Assigned task:
All of the records below are to be copied exactly.

┏━━

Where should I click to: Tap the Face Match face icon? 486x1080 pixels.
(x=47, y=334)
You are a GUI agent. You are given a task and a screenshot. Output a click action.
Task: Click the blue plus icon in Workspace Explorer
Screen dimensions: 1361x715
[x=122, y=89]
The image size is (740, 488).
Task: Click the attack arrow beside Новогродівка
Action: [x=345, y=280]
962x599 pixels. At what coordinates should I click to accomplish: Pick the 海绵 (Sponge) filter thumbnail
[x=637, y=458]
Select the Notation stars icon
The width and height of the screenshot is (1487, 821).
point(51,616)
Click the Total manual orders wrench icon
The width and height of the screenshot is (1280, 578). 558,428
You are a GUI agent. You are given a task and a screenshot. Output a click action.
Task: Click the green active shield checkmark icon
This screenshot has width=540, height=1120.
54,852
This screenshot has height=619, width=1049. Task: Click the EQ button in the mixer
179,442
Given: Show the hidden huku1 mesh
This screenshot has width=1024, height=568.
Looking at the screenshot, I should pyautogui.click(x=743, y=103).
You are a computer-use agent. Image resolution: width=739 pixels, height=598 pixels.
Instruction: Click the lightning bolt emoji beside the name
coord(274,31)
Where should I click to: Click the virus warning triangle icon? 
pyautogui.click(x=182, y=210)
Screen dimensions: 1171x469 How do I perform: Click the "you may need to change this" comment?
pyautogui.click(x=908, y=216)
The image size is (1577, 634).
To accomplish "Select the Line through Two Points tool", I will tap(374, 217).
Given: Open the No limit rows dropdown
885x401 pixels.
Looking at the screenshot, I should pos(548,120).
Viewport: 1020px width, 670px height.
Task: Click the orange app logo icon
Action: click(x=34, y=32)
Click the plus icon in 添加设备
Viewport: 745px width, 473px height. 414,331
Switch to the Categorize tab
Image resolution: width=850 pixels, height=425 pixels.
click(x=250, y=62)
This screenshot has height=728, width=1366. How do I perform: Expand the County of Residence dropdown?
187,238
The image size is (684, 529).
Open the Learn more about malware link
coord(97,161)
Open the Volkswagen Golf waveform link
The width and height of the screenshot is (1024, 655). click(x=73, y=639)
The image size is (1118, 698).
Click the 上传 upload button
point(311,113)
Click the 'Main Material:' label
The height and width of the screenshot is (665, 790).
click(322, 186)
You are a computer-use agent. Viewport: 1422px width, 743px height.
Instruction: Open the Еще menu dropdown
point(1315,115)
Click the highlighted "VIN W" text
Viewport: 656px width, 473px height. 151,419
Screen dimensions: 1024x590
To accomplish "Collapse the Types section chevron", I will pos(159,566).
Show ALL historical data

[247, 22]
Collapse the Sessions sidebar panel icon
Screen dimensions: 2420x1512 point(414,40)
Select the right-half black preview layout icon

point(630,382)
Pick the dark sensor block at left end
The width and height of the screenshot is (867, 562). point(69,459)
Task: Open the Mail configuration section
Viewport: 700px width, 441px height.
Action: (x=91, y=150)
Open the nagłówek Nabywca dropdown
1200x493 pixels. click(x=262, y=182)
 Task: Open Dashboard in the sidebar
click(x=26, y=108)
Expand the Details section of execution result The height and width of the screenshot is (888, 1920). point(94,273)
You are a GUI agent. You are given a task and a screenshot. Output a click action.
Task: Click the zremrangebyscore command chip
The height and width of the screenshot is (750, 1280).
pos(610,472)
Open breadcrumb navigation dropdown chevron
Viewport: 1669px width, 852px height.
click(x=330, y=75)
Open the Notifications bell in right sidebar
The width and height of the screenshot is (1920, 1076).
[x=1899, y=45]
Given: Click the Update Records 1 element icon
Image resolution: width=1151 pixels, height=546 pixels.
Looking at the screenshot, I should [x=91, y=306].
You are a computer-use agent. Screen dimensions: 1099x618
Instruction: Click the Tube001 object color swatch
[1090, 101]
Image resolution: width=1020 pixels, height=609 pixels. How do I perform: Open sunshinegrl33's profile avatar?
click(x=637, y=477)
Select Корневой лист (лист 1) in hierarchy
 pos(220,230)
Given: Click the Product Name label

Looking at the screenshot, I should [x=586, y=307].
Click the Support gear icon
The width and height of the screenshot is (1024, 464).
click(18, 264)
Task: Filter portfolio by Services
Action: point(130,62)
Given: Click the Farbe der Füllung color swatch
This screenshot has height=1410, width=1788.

┗━━

Task solution:
Where should I click to: Tap the Face Match face icon? 486x1080 pixels.
(x=47, y=334)
You are a GUI agent. You are given a task and a screenshot. Output a click action.
Task: Click the blue plus icon in Workspace Explorer
Screen dimensions: 1361x715
[x=122, y=89]
The image size is (740, 488).
Task: Click the attack arrow beside Новогродівка
Action: [x=345, y=280]
962x599 pixels. At what coordinates should I click to accomplish: Pick the 海绵 (Sponge) filter thumbnail
[x=637, y=458]
Select the Notation stars icon
The width and height of the screenshot is (1487, 821).
point(51,616)
Click the Total manual orders wrench icon
The width and height of the screenshot is (1280, 578). 558,428
You are a GUI agent. You are given a task and a screenshot. Output a click action.
Task: Click the green active shield checkmark icon
This screenshot has width=540, height=1120.
54,852
This screenshot has height=619, width=1049. Task: Click the EQ button in the mixer
179,442
Given: Show the hidden huku1 mesh
This screenshot has width=1024, height=568.
Looking at the screenshot, I should pyautogui.click(x=743, y=103).
You are a computer-use agent. Image resolution: width=739 pixels, height=598 pixels.
Instruction: Click the lightning bolt emoji beside the name
coord(274,31)
Where should I click to: Click the virus warning triangle icon? 
pyautogui.click(x=182, y=210)
Screen dimensions: 1171x469 How do I perform: Click the "you may need to change this" comment?
pyautogui.click(x=908, y=216)
The image size is (1577, 634).
To accomplish "Select the Line through Two Points tool", I will tap(374, 217).
Given: Open the No limit rows dropdown
885x401 pixels.
Looking at the screenshot, I should pos(548,120).
Viewport: 1020px width, 670px height.
Task: Click the orange app logo icon
Action: click(x=34, y=32)
Click the plus icon in 添加设备
Viewport: 745px width, 473px height. 414,331
Switch to the Categorize tab
Image resolution: width=850 pixels, height=425 pixels.
click(x=250, y=62)
This screenshot has height=728, width=1366. How do I perform: Expand the County of Residence dropdown?
187,238
The image size is (684, 529).
Open the Learn more about malware link
coord(97,161)
Open the Volkswagen Golf waveform link
The width and height of the screenshot is (1024, 655). click(x=73, y=639)
The image size is (1118, 698).
Click the 上传 upload button
point(311,113)
Click the 'Main Material:' label
The height and width of the screenshot is (665, 790).
click(322, 186)
You are a computer-use agent. Viewport: 1422px width, 743px height.
Instruction: Open the Еще menu dropdown
point(1315,115)
Click the highlighted "VIN W" text
Viewport: 656px width, 473px height. 151,419
Screen dimensions: 1024x590
To accomplish "Collapse the Types section chevron", I will pos(159,566).
Show ALL historical data

[247, 22]
Collapse the Sessions sidebar panel icon
Screen dimensions: 2420x1512 point(414,40)
Select the right-half black preview layout icon

point(630,382)
Pick the dark sensor block at left end
The width and height of the screenshot is (867, 562). point(69,459)
Task: Open the Mail configuration section
Viewport: 700px width, 441px height.
Action: (x=91, y=150)
Open the nagłówek Nabywca dropdown
1200x493 pixels. click(x=262, y=182)
 Task: Open Dashboard in the sidebar
click(x=26, y=108)
Expand the Details section of execution result The height and width of the screenshot is (888, 1920). point(94,273)
You are a GUI agent. You are given a task and a screenshot. Output a click action.
Task: Click the zremrangebyscore command chip
The height and width of the screenshot is (750, 1280).
pos(610,472)
Open breadcrumb navigation dropdown chevron
Viewport: 1669px width, 852px height.
click(x=330, y=75)
Open the Notifications bell in right sidebar
The width and height of the screenshot is (1920, 1076).
[x=1899, y=45]
Given: Click the Update Records 1 element icon
Image resolution: width=1151 pixels, height=546 pixels.
Looking at the screenshot, I should [x=91, y=306].
You are a computer-use agent. Screen dimensions: 1099x618
Instruction: Click the Tube001 object color swatch
[1090, 101]
Image resolution: width=1020 pixels, height=609 pixels. How do I perform: Open sunshinegrl33's profile avatar?
click(x=637, y=477)
Select Корневой лист (лист 1) in hierarchy
 pos(220,230)
Given: Click the Product Name label

Looking at the screenshot, I should [x=586, y=307].
Click the Support gear icon
The width and height of the screenshot is (1024, 464).
click(18, 264)
Task: Filter portfolio by Services
Action: point(130,62)
Given: Click the Farbe der Füllung color swatch
This screenshot has height=1410, width=1788.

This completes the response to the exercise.